The verdict was originally due to be delivered on May 25.

It will finally be returned a month later.

In question, the Covid-19 epidemic which did not spare the defendants of this trial, postponing the debates for a week on four occasions.

For the president, it was a repeated puzzle since it was necessary each time to reorganize the calendar, to find a new date for the witnesses who were to be heard by juggling the diaries of the many actors in this file.

The health context also imposed masks concealing the features of all the actors, and it was not until spring that the faces of Jean-Louis Périès or the accused were discovered.

The three Advocates General have only dropped their masks once: at the time of the indictment.

For the rest, the organization of this trial has been widely welcomed.

The idea of ​​badges with colored cords to identify lawyers, journalists, civil parties agreeing to respond to the media and those preferring not to be questioned, was unanimously accepted.

Just like the psychological support unit present on site and by telephone for those who followed the trial remotely via web radio.

To read also: At the trial of November 13, psychologists in support

From

this web radio

, set up especially for this trial, the various actors in the November 13 trial draw a positive assessment, despite some reported addictive behavior.

The device will therefore be renewed for that of the Nice attack which will begin in Paris on September 5th.

This time it will be accessible from overseas and abroad, and a translation is planned.

This was not possible for the November 13 trial, despite repeated requests to do so.

In question, the risks of computer attacks but also the difficulty of sanctioning those who, outside France, would have recorded the debates.

Any capture was indeed prohibited.

◼︎

Next

Given the sometimes abysmal gap between the requisitions and the defense pleadings, it is likely that the parties will appeal the outcome of the verdict, scheduled for the evening of June 29.

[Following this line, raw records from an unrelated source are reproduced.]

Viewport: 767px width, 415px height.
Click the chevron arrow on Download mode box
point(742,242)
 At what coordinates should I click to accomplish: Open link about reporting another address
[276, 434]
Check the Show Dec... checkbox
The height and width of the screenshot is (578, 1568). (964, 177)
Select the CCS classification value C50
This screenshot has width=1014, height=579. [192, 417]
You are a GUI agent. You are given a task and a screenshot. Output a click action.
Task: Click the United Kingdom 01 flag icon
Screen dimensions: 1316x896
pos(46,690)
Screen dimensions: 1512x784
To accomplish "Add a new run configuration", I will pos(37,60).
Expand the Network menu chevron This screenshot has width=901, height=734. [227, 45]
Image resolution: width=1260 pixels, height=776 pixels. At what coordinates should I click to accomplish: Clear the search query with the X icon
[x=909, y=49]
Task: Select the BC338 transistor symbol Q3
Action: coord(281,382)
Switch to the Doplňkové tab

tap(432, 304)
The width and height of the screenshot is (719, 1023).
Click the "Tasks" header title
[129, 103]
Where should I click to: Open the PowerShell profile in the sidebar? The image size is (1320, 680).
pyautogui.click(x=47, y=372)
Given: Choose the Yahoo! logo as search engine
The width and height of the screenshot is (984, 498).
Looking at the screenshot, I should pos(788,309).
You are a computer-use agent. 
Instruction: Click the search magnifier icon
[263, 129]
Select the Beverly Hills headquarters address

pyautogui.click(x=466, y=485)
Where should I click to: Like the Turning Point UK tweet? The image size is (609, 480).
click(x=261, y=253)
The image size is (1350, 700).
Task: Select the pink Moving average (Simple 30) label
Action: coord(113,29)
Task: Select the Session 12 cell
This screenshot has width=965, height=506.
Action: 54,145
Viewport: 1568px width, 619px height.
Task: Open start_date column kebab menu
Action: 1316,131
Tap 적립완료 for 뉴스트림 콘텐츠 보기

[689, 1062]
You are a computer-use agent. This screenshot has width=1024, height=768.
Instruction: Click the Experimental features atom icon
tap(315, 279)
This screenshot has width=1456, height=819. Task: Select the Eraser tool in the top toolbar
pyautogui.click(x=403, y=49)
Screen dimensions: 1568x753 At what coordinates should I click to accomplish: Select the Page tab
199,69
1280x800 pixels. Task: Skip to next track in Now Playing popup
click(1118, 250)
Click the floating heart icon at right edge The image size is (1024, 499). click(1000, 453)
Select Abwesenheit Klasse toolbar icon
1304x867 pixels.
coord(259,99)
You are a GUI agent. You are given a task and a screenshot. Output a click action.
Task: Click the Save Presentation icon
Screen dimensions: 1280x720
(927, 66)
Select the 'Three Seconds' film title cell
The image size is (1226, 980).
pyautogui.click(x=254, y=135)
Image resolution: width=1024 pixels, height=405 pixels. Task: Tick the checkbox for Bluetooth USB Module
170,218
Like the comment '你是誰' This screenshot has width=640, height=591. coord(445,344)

Pending a possible appeal trial, six of the twenty accused of November 13 will be tried from October 10 in Brussels for the attacks committed on March 22, 2016 in the Belgian capital.

They are Salah Abdeslam, Mohamed Abrini – “the man with the hat” from Zaventem airport –, Sofien Ayari, Ousama Krayem, Ali El Haddad Asufi and Oussama Atar, presumed dead in Syria and therefore tried in absentia.

The images of the November 13 trial, fully filmed,

will be kept at the National Archives

.

They may be communicated for historical or scientific purposes as soon as a final judgment has been rendered, that is to say when there is no longer any possible appeal.

Their distribution and reproduction will only be free after 50 years.

The huge 550-seat room, built expressly for this trial and described by some as a " 

secular cathedral

 ", is not intended to last.

Even if other lawsuits could be held there, it should be dismantled in a few years.